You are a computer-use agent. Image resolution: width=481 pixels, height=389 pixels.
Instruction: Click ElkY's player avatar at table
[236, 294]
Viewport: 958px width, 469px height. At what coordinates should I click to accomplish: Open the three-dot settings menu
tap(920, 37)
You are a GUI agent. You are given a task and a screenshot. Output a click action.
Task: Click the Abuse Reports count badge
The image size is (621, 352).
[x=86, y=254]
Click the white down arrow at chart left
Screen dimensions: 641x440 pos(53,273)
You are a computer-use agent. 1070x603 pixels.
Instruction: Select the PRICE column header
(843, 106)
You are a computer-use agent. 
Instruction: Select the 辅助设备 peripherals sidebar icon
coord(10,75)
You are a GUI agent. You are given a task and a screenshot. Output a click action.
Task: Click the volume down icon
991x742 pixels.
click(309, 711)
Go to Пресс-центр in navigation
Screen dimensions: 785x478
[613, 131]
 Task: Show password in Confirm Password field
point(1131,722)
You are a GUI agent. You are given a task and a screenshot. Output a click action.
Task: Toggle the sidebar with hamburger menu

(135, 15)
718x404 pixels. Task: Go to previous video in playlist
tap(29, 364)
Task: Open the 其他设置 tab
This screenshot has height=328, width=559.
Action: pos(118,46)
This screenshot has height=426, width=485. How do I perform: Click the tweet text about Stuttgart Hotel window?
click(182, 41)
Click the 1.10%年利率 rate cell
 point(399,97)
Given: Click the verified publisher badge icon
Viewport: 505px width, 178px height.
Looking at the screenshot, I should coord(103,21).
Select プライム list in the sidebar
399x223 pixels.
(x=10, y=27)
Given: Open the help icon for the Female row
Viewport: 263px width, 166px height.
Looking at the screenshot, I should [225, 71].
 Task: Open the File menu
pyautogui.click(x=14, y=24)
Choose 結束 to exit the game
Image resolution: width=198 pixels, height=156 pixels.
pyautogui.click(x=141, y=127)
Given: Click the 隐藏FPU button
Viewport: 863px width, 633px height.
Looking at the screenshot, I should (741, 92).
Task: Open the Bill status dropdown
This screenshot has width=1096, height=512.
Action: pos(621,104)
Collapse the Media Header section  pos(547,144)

######

• What is being asked: Working from the listing, state how many lines include "badge". The reply must be that number alone.

• Answer: 2